Few people go into business without the expectation of making money, and that companies should focus on maximizing profits and growth. Often expenses are cut, and wages stay low to maintain profitability. But this approach often is responsible for unhappy employees, fewer customers, and reducing profits. Should profit be more important to companies than people? Both profit and people are equally important, as published in Association of MBAs:

“The traditional profit-focused business model must be turned on its head. For decades, organizations have been focused on maximizing profits and keeping shareholders happy. Many companies remain blinkered in this approach, with a laser focus on cutting more and more costs out of their businesses while keeping wages low, so that shareholders can enjoy an extra dividend or two. This profit-driven capitalist approach is relentless, leading to a glut of organizations with disillusioned employees, unhappy customers, and unsustainable processes. After all, stripping a company bare while trying to suck more productivity out of the workforce year-after-year, is not only counterintuitive but is self-destructive. So what’s the alternative?”

 Donald Moore, Why People and Planet (before profit) is best for business.

There is a link between people and profit that includes another component, the planet, through a movement called Global B Corporation (B Corp). B Corp. puts business as a force for good at its very heart, verifying and certifying companies that balance people and the planet with profit. The B Corp. ‘assessment’ determines how the company’s business model impacts workers, community, environment, and customers and keeps profit a secondary byproduct.

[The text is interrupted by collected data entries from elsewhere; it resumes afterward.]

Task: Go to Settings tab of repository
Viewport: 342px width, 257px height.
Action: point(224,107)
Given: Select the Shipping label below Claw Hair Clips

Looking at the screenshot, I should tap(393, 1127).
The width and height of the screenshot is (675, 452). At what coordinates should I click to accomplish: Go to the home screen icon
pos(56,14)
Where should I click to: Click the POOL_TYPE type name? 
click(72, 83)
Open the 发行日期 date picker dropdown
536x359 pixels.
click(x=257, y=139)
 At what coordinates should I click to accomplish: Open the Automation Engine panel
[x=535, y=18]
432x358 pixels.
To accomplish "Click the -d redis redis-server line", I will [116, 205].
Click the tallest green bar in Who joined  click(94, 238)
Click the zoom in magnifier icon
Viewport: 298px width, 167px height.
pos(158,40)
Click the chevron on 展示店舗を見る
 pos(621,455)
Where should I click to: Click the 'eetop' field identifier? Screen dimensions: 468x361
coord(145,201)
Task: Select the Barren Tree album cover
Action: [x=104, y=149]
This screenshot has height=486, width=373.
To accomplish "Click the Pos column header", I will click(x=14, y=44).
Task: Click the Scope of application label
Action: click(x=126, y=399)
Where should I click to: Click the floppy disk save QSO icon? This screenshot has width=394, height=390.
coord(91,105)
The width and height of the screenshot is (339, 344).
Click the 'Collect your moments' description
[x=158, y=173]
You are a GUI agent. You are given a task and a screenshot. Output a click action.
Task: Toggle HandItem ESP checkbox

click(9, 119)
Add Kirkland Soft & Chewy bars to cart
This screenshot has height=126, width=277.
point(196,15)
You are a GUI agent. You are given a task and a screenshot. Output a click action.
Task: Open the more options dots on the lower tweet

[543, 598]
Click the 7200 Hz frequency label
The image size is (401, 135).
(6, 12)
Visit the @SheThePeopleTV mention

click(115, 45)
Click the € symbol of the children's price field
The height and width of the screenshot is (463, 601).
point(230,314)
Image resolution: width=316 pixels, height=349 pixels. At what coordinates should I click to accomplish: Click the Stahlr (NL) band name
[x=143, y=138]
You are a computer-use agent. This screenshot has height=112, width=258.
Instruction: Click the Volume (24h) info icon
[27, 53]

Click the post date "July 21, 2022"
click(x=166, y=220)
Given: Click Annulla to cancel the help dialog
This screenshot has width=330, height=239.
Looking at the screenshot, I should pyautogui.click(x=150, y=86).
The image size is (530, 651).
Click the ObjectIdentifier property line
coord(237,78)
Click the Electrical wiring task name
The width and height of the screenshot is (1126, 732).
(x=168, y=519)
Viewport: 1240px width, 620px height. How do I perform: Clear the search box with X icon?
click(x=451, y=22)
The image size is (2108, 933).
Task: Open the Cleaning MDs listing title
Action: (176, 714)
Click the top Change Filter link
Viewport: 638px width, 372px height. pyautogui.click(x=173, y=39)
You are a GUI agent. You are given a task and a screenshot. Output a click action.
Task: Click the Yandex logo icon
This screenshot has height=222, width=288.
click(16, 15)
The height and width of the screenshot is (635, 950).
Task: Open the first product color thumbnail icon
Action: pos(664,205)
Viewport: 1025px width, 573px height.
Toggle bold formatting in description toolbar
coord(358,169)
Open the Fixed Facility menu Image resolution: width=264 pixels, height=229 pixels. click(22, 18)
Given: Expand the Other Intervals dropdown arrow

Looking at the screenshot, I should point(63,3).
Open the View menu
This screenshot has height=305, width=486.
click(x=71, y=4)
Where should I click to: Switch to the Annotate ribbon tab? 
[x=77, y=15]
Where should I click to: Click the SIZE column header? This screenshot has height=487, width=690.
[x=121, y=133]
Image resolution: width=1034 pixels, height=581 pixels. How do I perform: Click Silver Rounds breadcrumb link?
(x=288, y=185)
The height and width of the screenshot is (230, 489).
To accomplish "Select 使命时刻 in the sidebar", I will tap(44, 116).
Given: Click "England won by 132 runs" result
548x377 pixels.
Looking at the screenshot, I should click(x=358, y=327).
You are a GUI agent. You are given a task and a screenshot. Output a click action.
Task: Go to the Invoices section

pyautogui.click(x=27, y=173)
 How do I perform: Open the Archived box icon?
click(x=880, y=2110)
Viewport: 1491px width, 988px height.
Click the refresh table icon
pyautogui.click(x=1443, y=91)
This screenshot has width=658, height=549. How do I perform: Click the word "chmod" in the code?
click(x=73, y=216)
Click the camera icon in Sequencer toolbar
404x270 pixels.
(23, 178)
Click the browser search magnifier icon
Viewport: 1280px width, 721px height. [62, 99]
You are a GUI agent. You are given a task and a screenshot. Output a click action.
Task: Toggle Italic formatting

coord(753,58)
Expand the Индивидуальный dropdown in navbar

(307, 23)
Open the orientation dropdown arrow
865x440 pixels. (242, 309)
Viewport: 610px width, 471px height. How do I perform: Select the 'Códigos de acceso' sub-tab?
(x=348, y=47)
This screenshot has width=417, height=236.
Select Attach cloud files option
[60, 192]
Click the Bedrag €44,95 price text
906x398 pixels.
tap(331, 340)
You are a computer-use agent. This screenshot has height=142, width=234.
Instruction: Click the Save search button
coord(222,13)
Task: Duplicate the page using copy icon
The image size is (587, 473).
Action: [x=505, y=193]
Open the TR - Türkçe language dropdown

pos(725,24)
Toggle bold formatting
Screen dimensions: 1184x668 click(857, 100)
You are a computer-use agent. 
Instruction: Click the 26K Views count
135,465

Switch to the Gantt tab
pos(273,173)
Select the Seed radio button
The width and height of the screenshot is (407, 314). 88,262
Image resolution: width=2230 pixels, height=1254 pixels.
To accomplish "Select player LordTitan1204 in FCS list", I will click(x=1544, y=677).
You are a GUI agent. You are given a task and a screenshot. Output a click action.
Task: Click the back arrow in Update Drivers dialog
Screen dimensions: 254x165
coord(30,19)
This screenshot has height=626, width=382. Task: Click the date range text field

Profit enables your company to grow and move forward, and without it, your company won’t have the fuel to continue. Profit must be protected, and when deposited into the company’s bank account, it also deposits into the bank accounts of the people who helped make it.

“This brings to mind experiences with leaders of the most profitable organizations that I have observed. Almost to a person, they treat profit as a by-product of other things to which they devote most of their attention, things such as a focused strategy that delivers results to carefully-selected customers while pursuing policies and practices that leverage results over costs, hiring people with the right attitude (one that fits with the organization’s culture), and proper training and organization (often in teams). Financial targets are given no more or less emphasis than targets associated with employee and customer engagement, often by means of some kind of balanced scorecard. Rewards and recognition—whether based on the performance of the entire company, teams, or individuals—reflect this philosophy.”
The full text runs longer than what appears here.